Observation #6) I’d also draw particular attention to the much higher temperature in Morwell on Friday 25th compared to Thursday 24th. As a reasonable representation of the ambient temperatures that the Latrobe Valley gas and coal power stations would have seen, one would have expected to see maximum capabilities more affected on Friday than on Thursday.
Observation #7) I have not marked it on the chart as it is already busy, but it’s worth flagging how 300MW of capacity at Yallourn unit 3 was removed from the market from 23:05 on Thursday 24th January due to a tube leak, and that this was one of the major reasons why there was load shedding required on Friday whilst not on Thursday:
7a) I missed this in my update late on Thursday evening last week as I’d time-traveled those particular widgets to 21:00 in order to provide focus on Thursday’s activity.
7b) In our our Generator Report Card 2018 we’re having a detailed look for each generator individually at their reliability patterns. To what extent are they seasonal, and how are they trending over time (particularly how quickly are they getting worse, if that is the case).

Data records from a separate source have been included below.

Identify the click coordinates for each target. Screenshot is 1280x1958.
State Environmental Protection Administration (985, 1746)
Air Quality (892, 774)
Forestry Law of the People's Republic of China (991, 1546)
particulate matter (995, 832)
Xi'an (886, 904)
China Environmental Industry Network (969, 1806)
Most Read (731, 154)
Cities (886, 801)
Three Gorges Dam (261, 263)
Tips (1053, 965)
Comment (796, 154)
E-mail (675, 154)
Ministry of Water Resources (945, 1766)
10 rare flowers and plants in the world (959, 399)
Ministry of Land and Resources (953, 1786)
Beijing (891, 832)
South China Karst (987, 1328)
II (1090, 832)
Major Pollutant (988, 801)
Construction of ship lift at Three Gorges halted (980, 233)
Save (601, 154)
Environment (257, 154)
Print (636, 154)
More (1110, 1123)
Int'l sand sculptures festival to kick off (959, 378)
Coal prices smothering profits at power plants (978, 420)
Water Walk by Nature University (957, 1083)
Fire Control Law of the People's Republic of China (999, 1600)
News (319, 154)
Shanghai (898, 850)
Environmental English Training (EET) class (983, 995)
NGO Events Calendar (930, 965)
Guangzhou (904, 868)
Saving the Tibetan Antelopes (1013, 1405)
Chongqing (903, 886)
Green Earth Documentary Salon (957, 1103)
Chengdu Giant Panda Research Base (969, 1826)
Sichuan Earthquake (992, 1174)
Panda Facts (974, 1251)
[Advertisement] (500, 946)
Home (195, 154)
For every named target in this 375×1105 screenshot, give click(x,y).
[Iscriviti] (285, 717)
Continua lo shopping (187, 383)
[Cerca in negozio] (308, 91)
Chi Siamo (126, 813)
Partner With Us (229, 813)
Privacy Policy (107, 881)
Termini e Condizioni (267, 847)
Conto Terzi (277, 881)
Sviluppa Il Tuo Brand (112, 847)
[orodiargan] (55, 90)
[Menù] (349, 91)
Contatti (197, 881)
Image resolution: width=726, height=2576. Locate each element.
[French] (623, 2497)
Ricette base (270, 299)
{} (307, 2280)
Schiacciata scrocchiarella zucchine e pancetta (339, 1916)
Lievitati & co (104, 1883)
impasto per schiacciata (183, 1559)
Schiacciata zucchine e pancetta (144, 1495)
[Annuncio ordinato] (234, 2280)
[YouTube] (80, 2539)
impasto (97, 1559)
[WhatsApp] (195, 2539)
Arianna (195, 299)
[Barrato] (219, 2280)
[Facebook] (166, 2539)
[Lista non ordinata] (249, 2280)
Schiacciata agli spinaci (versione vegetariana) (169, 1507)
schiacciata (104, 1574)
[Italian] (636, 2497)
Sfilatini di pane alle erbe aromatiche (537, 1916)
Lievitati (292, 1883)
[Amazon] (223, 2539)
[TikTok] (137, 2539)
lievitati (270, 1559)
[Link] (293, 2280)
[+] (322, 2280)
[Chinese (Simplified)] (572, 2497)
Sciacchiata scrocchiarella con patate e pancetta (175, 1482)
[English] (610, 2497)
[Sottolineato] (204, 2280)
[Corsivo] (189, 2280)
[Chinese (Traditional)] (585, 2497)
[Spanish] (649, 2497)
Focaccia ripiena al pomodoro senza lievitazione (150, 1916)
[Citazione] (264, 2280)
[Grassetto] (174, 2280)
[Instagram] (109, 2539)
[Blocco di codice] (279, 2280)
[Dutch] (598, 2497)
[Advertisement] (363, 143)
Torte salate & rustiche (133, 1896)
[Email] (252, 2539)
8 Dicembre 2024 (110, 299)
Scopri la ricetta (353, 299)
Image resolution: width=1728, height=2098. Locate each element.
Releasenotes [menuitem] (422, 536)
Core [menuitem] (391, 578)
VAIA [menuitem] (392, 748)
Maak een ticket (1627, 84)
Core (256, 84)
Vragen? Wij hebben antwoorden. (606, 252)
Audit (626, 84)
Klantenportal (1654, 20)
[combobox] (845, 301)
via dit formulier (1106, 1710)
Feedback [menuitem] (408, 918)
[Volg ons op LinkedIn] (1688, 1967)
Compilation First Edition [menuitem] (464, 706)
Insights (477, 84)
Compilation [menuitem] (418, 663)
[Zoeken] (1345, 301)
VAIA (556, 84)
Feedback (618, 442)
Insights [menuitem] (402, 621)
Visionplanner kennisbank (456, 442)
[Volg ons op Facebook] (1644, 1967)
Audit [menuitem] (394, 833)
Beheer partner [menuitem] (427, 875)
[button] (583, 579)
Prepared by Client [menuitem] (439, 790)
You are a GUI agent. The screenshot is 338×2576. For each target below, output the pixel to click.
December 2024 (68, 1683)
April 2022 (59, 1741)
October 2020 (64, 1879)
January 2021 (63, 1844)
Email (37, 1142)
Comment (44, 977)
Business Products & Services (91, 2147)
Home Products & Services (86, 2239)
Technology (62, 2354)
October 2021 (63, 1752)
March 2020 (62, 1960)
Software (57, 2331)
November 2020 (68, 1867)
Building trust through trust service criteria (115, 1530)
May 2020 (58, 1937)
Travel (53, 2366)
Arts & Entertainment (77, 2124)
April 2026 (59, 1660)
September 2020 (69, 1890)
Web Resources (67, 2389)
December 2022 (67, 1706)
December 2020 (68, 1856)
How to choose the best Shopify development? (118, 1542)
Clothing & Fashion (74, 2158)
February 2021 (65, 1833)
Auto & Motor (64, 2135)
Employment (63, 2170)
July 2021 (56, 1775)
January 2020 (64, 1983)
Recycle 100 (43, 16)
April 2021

Observation #8) The demand shape for Friday 25th January is much “choppier” than for the other days, which seems to me to be due (at least in part) to the unnatural effect of the load shedding enforced onto Victorian consumers (small and large).
(C) A view for South Australia
Finally in this post we include a similar view for South Australia:
Adding to the list above we see:
Observation #9) That the differences between the various measures of demand in the South Australia can be particularly pronounced – following on from Observation #2 above:
9a) This tweet on Thursday 24th January at 18:07 NEM time captured a time when Operational Demand was well up in the red zone for the South Australian region (via our ECA-sponsored Electricity Consumption widget) – quite close to the all-time record, despite the demand response operating via RERT and also via more general spot-exposure.
9b) However Scheduled Demand barely scraped over 3,000MW – meaning it was 400MW or so off the all-time record via that measure, set in January 2011.
Observation #10) Unfortunately (though perhaps not unexpectedly, as it is a recurring pattern) we see that wind output dropped substantially at the time of peak pricing:
10a) In much the same way that Scheduled generators shifting volume to higher-priced bid bands (shown for Loy Yang here, and discussed on other sites), this physical withdrawal of capacity due to energy constraints also has a major effect on increasing the spot price.
10b) This has double-whammy effect – not only is wind significantly hobbled as a supply option, but the removal of the cooling effect of the wind leads to higher demand (to stretch further other supplies);
10c) This has become particularly expected in South Australia, which is part of the reason describe this as a “wind correlation penalty”;
10d) What this means is that wind farm operators in South Australia earn significantly lower volume-weighted average spot revenue than other types of plant:
(i) I can understand how investors in generation infrastructure (particularly foreign investors looking at new assets) might be particularly keen to understand the extent to which generators have missed revenue opportunities as a result of siting decisions made at project commencement.
(ii) In our Generator Report Card 2018 we are taking a closer look at what this has been for every single generator, and how this is trending over time – e.g. is the spread getting worse over time?
That’s all for now, folks, but perhaps more later as time permits (though I really should be focused on our Generator Report Card 2018 and other promises for clients).